▶ [DIRECTIONS FOR THIS TASK] Copy every line from the data below in which the string "agent" can be found.

▶ [ENTRIES SUPPLIED]
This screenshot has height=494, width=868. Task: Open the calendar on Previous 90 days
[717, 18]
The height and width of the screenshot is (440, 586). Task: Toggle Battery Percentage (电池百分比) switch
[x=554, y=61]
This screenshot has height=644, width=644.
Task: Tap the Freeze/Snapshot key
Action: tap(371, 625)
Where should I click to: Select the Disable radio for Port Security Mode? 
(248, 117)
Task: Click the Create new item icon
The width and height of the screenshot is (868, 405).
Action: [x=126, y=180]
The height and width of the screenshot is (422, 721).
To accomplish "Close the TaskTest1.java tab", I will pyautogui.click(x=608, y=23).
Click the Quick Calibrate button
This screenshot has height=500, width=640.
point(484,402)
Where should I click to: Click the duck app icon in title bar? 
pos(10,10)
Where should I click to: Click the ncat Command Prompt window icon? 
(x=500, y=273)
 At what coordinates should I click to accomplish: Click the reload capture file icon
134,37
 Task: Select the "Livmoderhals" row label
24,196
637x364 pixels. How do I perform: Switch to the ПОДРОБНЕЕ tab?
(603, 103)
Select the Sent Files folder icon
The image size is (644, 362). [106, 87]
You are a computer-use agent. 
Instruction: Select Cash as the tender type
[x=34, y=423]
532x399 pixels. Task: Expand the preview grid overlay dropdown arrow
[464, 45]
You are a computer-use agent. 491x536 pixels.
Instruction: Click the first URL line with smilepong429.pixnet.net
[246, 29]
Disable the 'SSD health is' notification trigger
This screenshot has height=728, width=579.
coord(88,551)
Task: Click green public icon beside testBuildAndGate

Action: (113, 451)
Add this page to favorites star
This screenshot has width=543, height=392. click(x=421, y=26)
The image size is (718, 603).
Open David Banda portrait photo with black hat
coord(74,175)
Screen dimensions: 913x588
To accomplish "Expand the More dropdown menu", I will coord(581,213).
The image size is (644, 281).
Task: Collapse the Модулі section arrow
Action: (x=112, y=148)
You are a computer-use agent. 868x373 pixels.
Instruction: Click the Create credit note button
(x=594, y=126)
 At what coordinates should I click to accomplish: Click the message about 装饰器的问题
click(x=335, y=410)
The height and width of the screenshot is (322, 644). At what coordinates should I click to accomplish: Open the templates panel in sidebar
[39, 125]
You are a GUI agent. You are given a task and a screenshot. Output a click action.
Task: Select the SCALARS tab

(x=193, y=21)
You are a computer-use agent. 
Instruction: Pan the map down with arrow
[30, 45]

▶ [RESULT]
You are a computer-use agent. 
You are a computer-use agent. 491x536 pixels.
You are a computer-use agent. 868x373 pixels.
You are a GUI agent. You are given a task and a screenshot. Output a click action.
You are a computer-use agent. 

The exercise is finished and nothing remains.